**Exercise details**. Copy out each of the rows below word for word, all the way through the last one.

**Entries**.
★ ★ ★
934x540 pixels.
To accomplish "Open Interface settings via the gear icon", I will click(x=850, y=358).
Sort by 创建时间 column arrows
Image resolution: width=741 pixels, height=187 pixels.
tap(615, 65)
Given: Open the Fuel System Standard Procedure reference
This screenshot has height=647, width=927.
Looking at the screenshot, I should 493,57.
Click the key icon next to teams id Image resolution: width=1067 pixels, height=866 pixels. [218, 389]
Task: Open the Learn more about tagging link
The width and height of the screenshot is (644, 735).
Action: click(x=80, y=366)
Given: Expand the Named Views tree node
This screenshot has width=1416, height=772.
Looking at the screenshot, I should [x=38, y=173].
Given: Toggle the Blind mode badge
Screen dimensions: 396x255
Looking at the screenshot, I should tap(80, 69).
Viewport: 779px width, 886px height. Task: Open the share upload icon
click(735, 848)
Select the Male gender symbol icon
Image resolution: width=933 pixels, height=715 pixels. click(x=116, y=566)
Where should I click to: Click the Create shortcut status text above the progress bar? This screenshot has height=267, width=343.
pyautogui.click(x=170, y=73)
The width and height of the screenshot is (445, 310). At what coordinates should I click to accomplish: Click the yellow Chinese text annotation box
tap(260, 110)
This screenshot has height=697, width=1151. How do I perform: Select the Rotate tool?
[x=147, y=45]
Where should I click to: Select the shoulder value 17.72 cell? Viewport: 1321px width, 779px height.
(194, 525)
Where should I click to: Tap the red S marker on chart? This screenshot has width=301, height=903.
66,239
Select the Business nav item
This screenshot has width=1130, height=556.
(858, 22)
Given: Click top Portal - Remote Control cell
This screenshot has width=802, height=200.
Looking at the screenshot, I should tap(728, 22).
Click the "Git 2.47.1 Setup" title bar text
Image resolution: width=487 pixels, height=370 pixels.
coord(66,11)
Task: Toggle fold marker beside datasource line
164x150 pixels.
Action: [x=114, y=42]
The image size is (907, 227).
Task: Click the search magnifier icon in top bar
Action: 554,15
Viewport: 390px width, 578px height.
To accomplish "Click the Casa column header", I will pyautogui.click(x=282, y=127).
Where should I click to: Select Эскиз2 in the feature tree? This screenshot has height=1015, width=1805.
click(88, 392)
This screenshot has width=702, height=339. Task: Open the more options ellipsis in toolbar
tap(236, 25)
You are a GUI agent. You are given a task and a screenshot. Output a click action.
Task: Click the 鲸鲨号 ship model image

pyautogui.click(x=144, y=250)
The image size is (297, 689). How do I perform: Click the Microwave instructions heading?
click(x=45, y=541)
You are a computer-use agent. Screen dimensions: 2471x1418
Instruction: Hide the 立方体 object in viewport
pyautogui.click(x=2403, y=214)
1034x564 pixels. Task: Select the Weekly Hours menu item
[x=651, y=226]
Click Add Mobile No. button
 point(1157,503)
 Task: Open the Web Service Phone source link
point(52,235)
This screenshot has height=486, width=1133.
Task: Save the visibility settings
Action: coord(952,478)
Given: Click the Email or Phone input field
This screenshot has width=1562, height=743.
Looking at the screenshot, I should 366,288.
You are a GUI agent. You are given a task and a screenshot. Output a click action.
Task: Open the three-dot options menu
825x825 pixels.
★ ★ ★
**Response for this exercise**.
934x540 pixels.
To accomplish "Open Interface settings via the gear icon", I will click(x=850, y=358).
Sort by 创建时间 column arrows
Image resolution: width=741 pixels, height=187 pixels.
tap(615, 65)
Given: Open the Fuel System Standard Procedure reference
This screenshot has height=647, width=927.
Looking at the screenshot, I should 493,57.
Click the key icon next to teams id Image resolution: width=1067 pixels, height=866 pixels. [218, 389]
Task: Open the Learn more about tagging link
The width and height of the screenshot is (644, 735).
Action: click(x=80, y=366)
Given: Expand the Named Views tree node
This screenshot has width=1416, height=772.
Looking at the screenshot, I should [x=38, y=173].
Given: Toggle the Blind mode badge
Screen dimensions: 396x255
Looking at the screenshot, I should tap(80, 69).
Viewport: 779px width, 886px height. Task: Open the share upload icon
click(735, 848)
Select the Male gender symbol icon
Image resolution: width=933 pixels, height=715 pixels. click(x=116, y=566)
Where should I click to: Click the Create shortcut status text above the progress bar? This screenshot has height=267, width=343.
pyautogui.click(x=170, y=73)
The width and height of the screenshot is (445, 310). At what coordinates should I click to accomplish: Click the yellow Chinese text annotation box
tap(260, 110)
This screenshot has height=697, width=1151. How do I perform: Select the Rotate tool?
[x=147, y=45]
Where should I click to: Select the shoulder value 17.72 cell? Viewport: 1321px width, 779px height.
(194, 525)
Where should I click to: Tap the red S marker on chart? This screenshot has width=301, height=903.
66,239
Select the Business nav item
This screenshot has width=1130, height=556.
(858, 22)
Given: Click top Portal - Remote Control cell
This screenshot has width=802, height=200.
Looking at the screenshot, I should tap(728, 22).
Click the "Git 2.47.1 Setup" title bar text
Image resolution: width=487 pixels, height=370 pixels.
coord(66,11)
Task: Toggle fold marker beside datasource line
164x150 pixels.
Action: [x=114, y=42]
The image size is (907, 227).
Task: Click the search magnifier icon in top bar
Action: 554,15
Viewport: 390px width, 578px height.
To accomplish "Click the Casa column header", I will pyautogui.click(x=282, y=127).
Where should I click to: Select Эскиз2 in the feature tree? This screenshot has height=1015, width=1805.
click(88, 392)
This screenshot has width=702, height=339. Task: Open the more options ellipsis in toolbar
tap(236, 25)
You are a GUI agent. You are given a task and a screenshot. Output a click action.
Task: Click the 鲸鲨号 ship model image

pyautogui.click(x=144, y=250)
The image size is (297, 689). How do I perform: Click the Microwave instructions heading?
click(x=45, y=541)
You are a computer-use agent. Screen dimensions: 2471x1418
Instruction: Hide the 立方体 object in viewport
pyautogui.click(x=2403, y=214)
1034x564 pixels. Task: Select the Weekly Hours menu item
[x=651, y=226]
Click Add Mobile No. button
 point(1157,503)
 Task: Open the Web Service Phone source link
point(52,235)
This screenshot has height=486, width=1133.
Task: Save the visibility settings
Action: coord(952,478)
Given: Click the Email or Phone input field
This screenshot has width=1562, height=743.
Looking at the screenshot, I should 366,288.
You are a GUI agent. You are given a task and a screenshot. Output a click action.
Task: Open the three-dot options menu
825x825 pixels.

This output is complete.